En d’autres circonstances, ce procédé racoleur agacerait.
Dans les circonstances présentes, pourtant… je n’ai pas vraiment versé de larme devant Council of Dads, mais je l’aurais fait de bonne grâce si l’occasion s’était présentée. J’y étais disposée parce que, la vérité, c’est que ce mois-ci, j’ai essayé de regarder des séries pour me remonter le moral, des séries pour me changer les idées, des séries pour réfléchir à ce qui se passe, et même pas de séries du tout… Rien de tout cela n’a marché. Je me sentais toujours mal. Bien-sûr aucune série ne va magiquement me soigner de mes angoisses, ni dans le contexte actuel ni jamais. Le fait est, cependant, qu’en plus du reste, je ressens en ce moment une étrange culpabilité à ressentir autre chose que de la tristesse et du désespoir. Comme si j’avais besoins de ça ! Franchement je me passerais bien de ce genre de ressenti ; mais le fait est que, si je ris, je m’en veux de sourire quand tant de choses vont mal, pour le monde et pour moi ; et si je pense à autre chose bientôt mes idées reviennent à l’épidémie de coronavirus, honteuses.
Dans ce contexte, une série qui essaie à intervalles réguliers d’être triste est exactement ce qu’il me faut. Il importe peu qu’elle n’y parvienne pas (à la rigueur, je lui en suis reconnaissante parce qu’à un moment même moi j’ai mes limites). L’essentiel c’est qu’elle ne cherche à rien faire d’autre que me tirer des larmes. Ne rien attendre d’autre de moi est précisément ce que j’attends d’une série en ce moment.
Council of Dads cumule, rapidement (sûrement trop), les photographies de moments émouvants, télégraphiés pour qu’on se sente triste, oui, mais à propos d’autres gens. Pas de soi. On est tellement focalisés sur la tragédie qui se joue, et qui est tellement tragique (parfaitement, une tragédie tragique, n’ayons pas peur des mots), et sur toute l’émotion qu’on est supposés ressentir devant ces enfants qui perdent leur père et cette femme qui perd son époux, qu’on en vient à… Pas à pleurer, non. Mais à avoir une excuse si jamais on est d’humeur à pleurer.
La vérité c’est que j’ai tellement envie de pleurer en ce moment… mais j’ai aussi, eh bien, l’envie de ne pas céder à mon anxiété.
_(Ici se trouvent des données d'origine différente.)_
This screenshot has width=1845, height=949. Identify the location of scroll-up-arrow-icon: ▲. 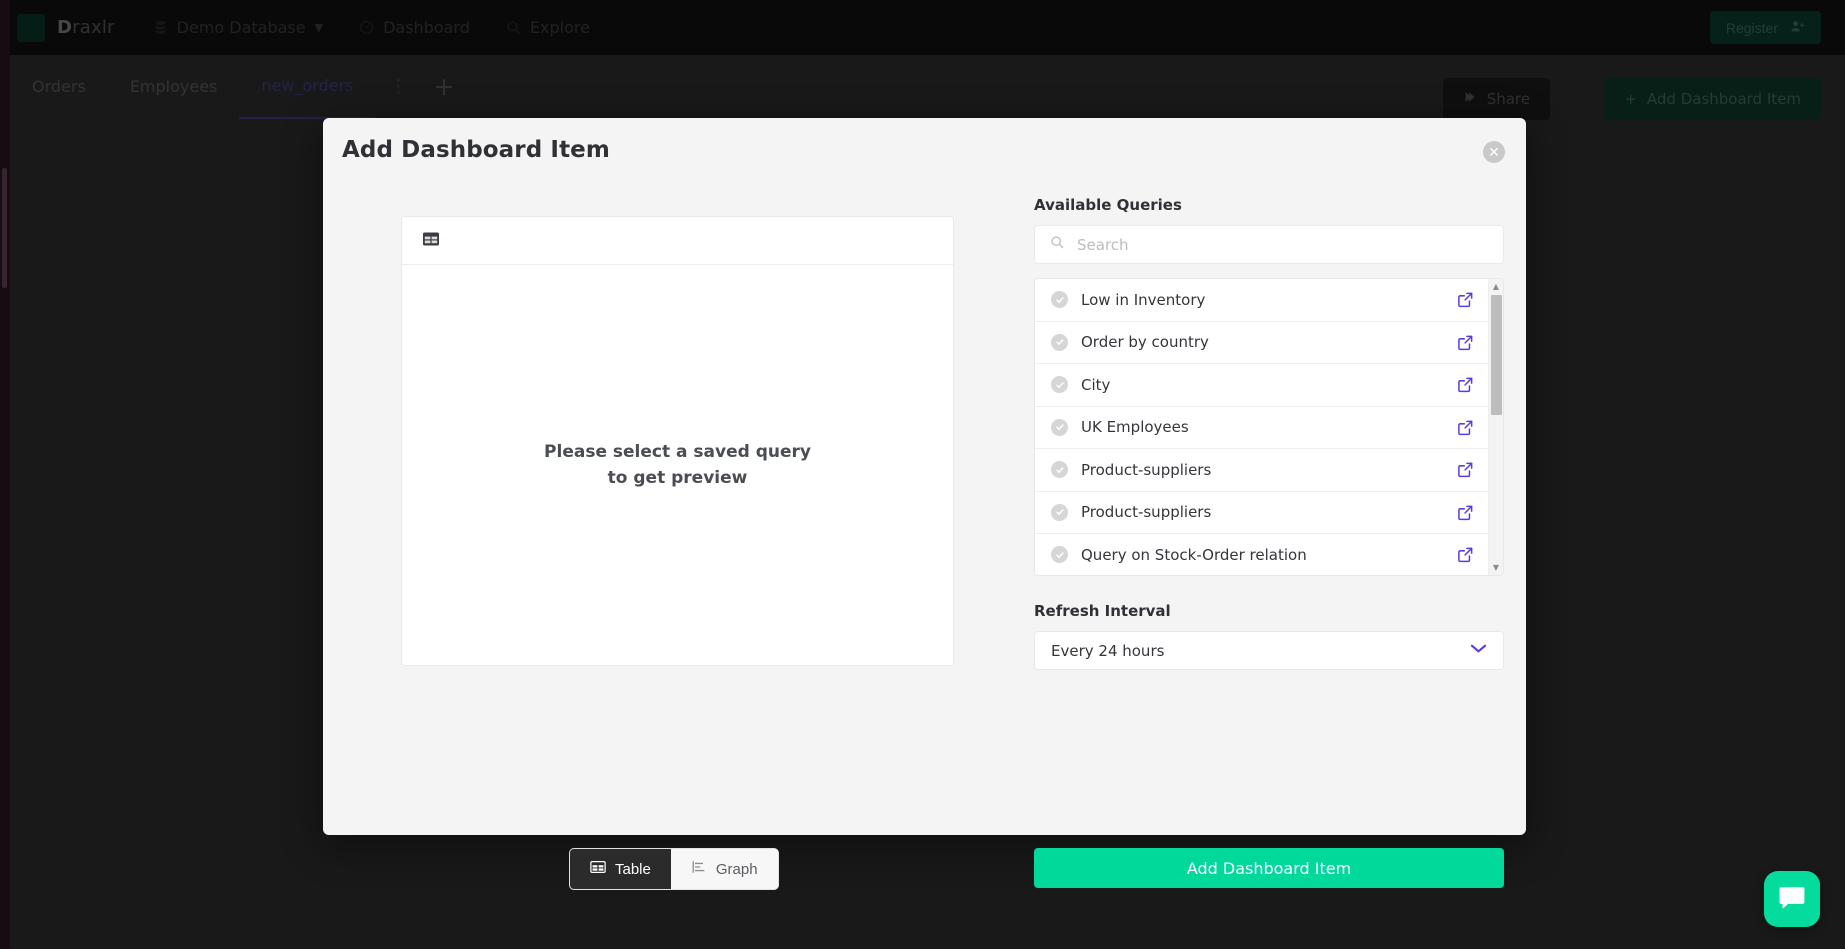
(1496, 286).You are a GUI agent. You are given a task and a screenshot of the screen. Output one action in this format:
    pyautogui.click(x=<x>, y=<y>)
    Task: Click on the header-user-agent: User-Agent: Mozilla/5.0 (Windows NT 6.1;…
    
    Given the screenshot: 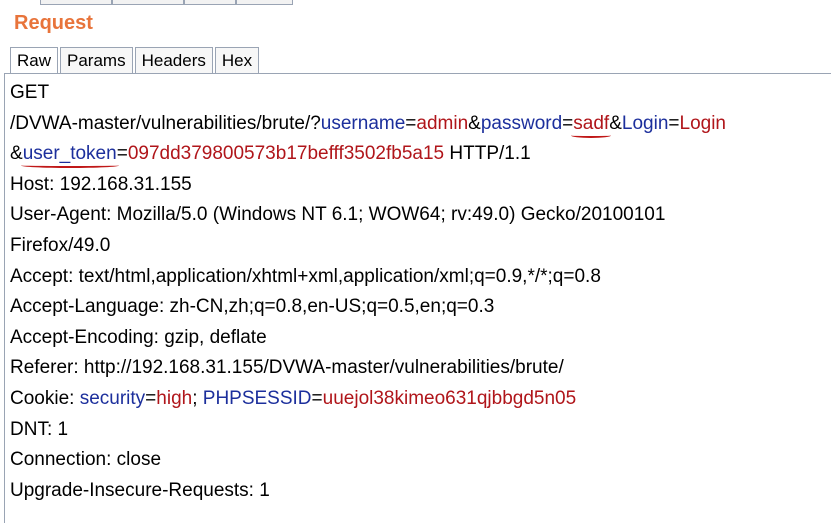 What is the action you would take?
    pyautogui.click(x=338, y=215)
    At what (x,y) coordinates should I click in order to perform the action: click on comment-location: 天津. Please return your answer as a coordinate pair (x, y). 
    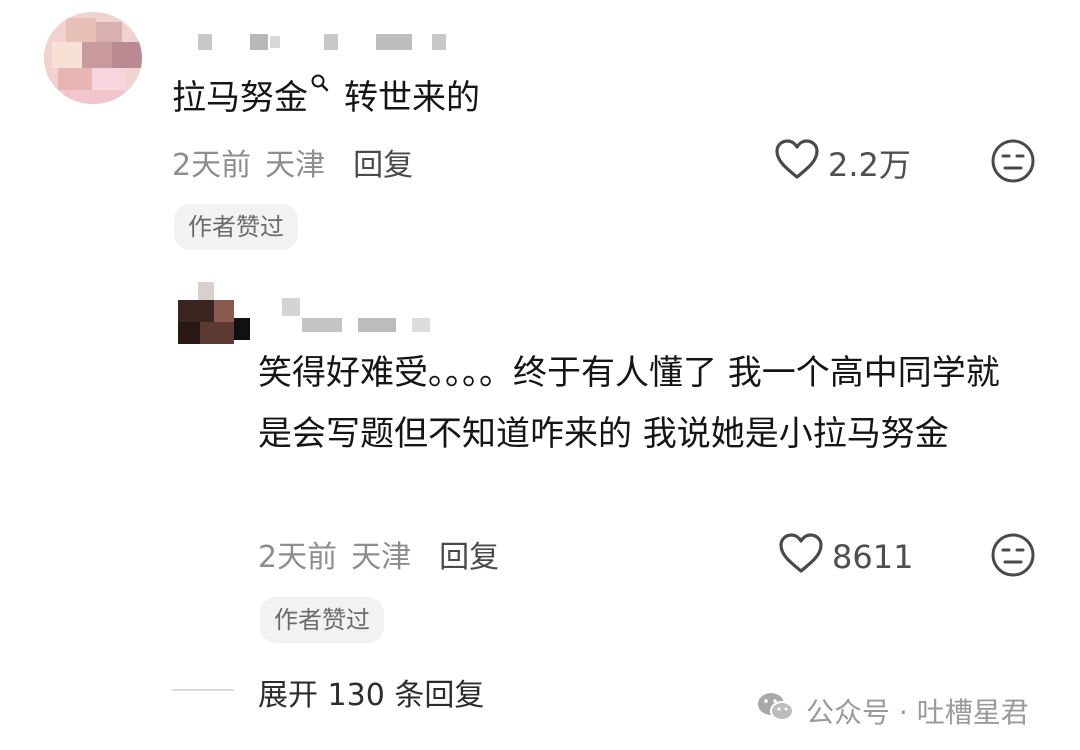
    Looking at the image, I should click on (296, 166).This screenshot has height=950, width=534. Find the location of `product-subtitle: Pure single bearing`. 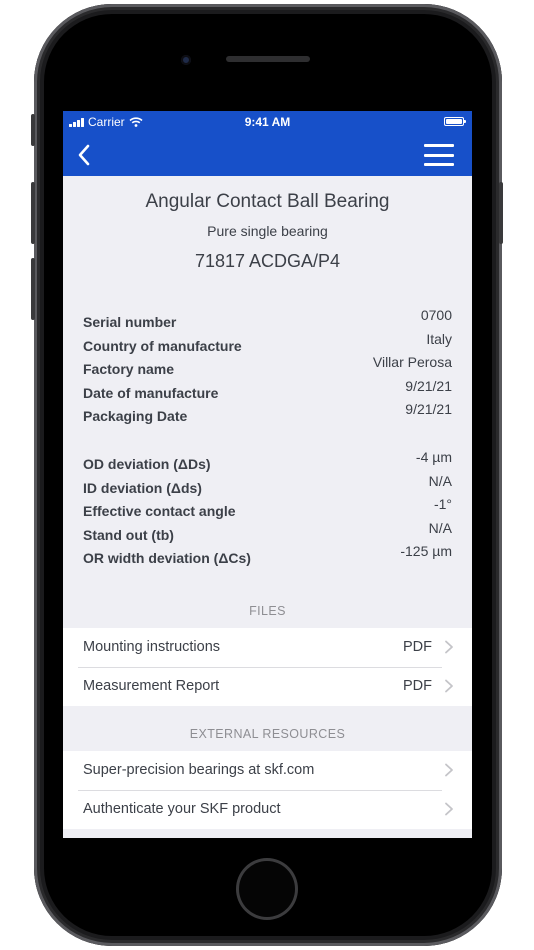

product-subtitle: Pure single bearing is located at coordinates (268, 231).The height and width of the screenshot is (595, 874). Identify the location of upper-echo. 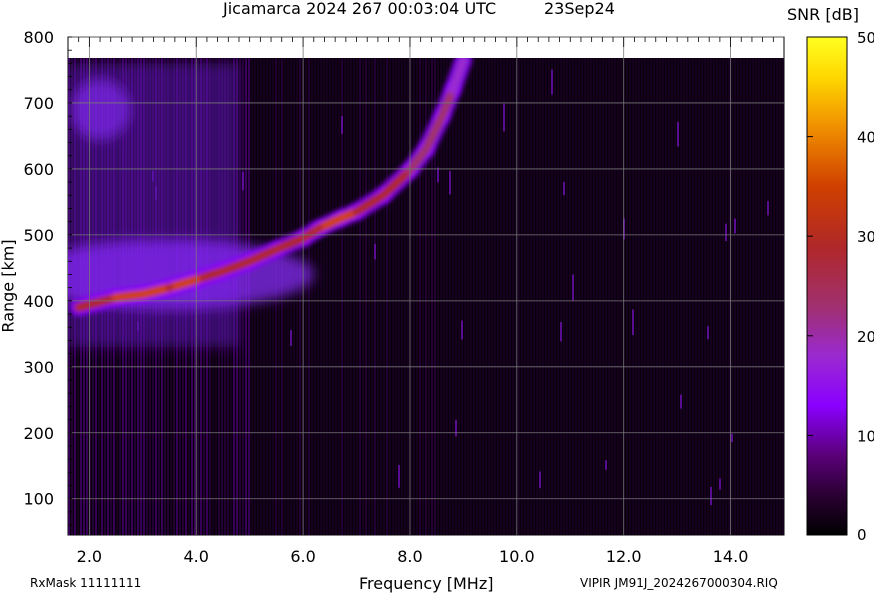
(100, 110). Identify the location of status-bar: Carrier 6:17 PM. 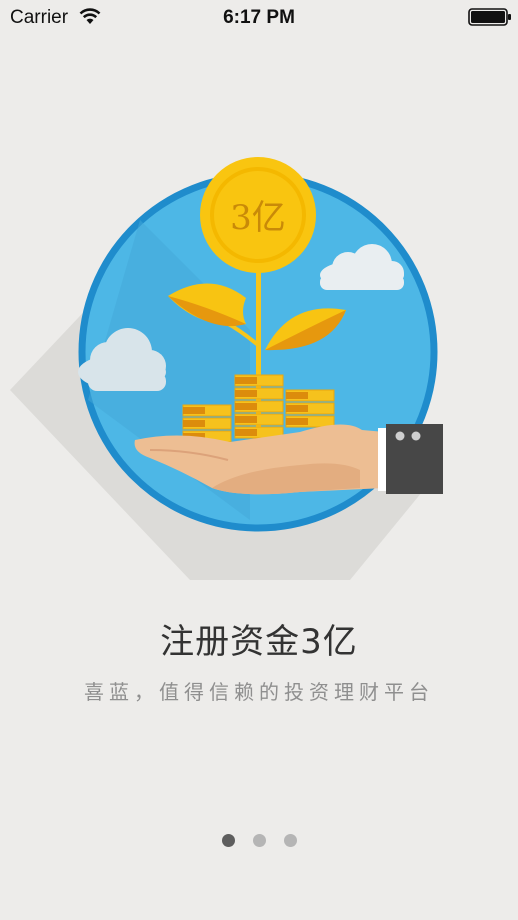
(259, 17).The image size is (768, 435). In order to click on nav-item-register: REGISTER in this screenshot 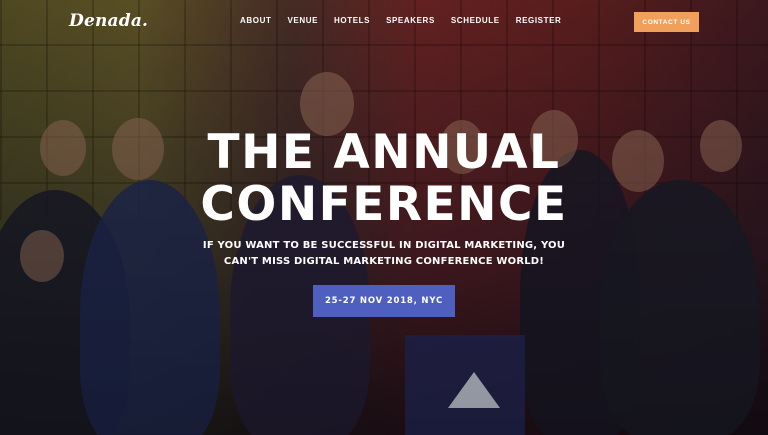, I will do `click(539, 20)`.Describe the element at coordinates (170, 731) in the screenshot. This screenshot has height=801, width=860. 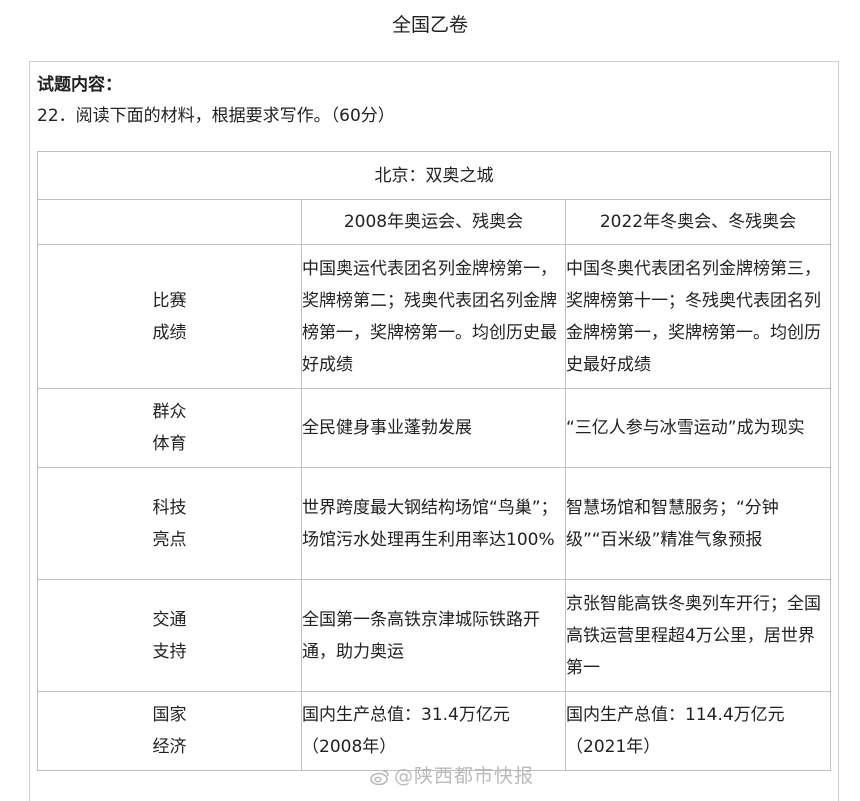
I see `category-cell: 国家 经济` at that location.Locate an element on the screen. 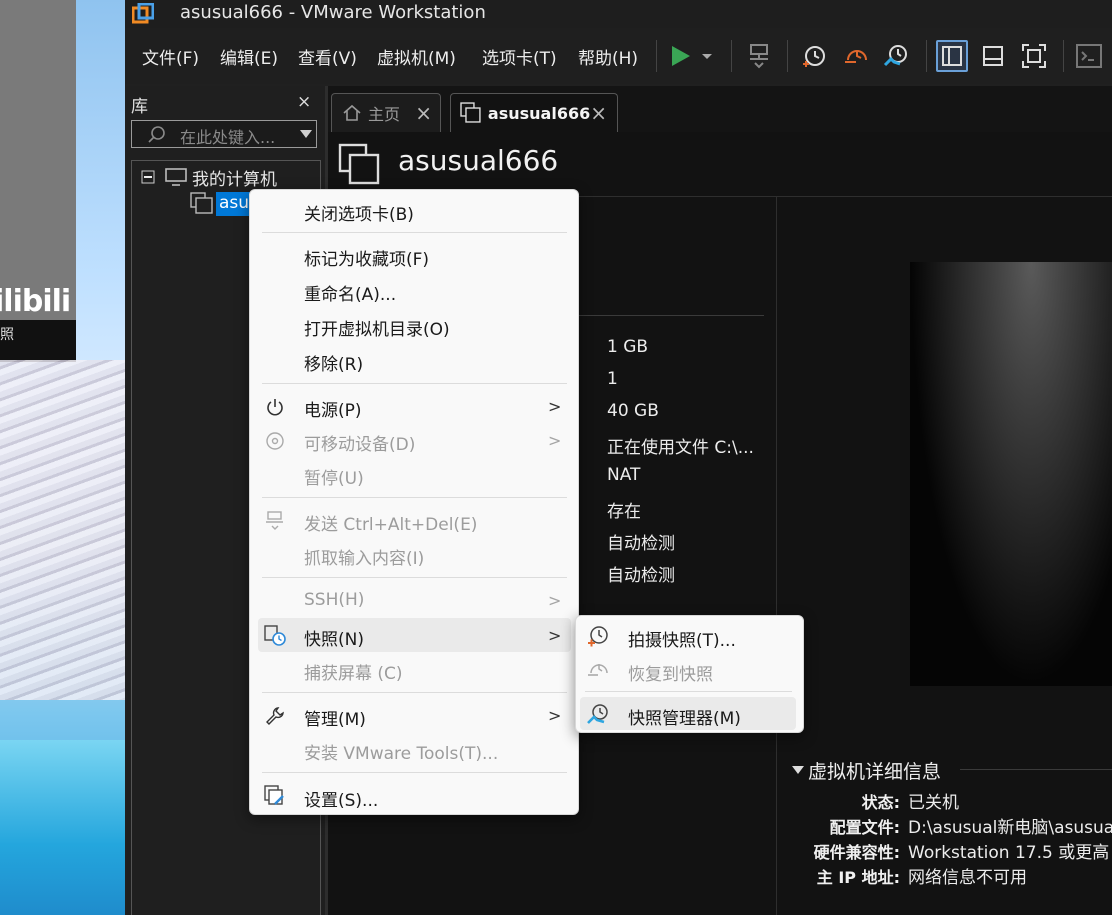  divider is located at coordinates (671, 316).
Si je pleurais à cause du coronavirus et des problèmes multiples que ça a engendré (pour moi et pour d’autres), j’aurais l’impression de perdre pied. La feinte, c’est donc que Council of Dads, par son obstination à être émouvante (tellement émouvante qu’elle ne l’est plus vraiment) à propos d’une suite de scènes sans finesse mais tristes, me donne une excuse pour pleurer sans perdre pied.
Du coup je n’ai pas aimé Council of Dads, pas une seconde. Objectivement son premier épisode est pitoyable et ses efforts totalement vains, parce que dénués d’authenticité (et même incapable de faire semblant d’avoir cette authenticité), il manque des transition fluides entre les scènes, la plupart des personnages de cette famille semble détachés les uns des autres… Il n’y a tout simplement pas d’âme. Je n’ai pas aimé Council of Dads, mais je lui suis reconnaissante de me donner une excuse. Je n’irai pas chercher les épisodes suivants, parce qu’on a trop peu de temps sur cette planète pour en perdre à regarder des séries qu’on trouve pitoyables, mais le temps de cette review de pilote, j’ai eu le juste milieu entre une catharsis et une échappatoire.
C’est déjà pas si mal, par les temps qui courent.
Apparemment, j’ai eu raison de la zapper celle-là. Le chantage à l’émotion est quelque chose que je goûte peu, ça pue le ou la scénariste qui n’a pas confiance en sa technique et qui s’appuie sur des tropes faciles. Tant qu’à parler d’une parentalité de subtitution, j’ai préféré Everything’s Gonna Be Okay (meilleure feel-good série de ce début d’année, remplie d’audaces et d’ambition).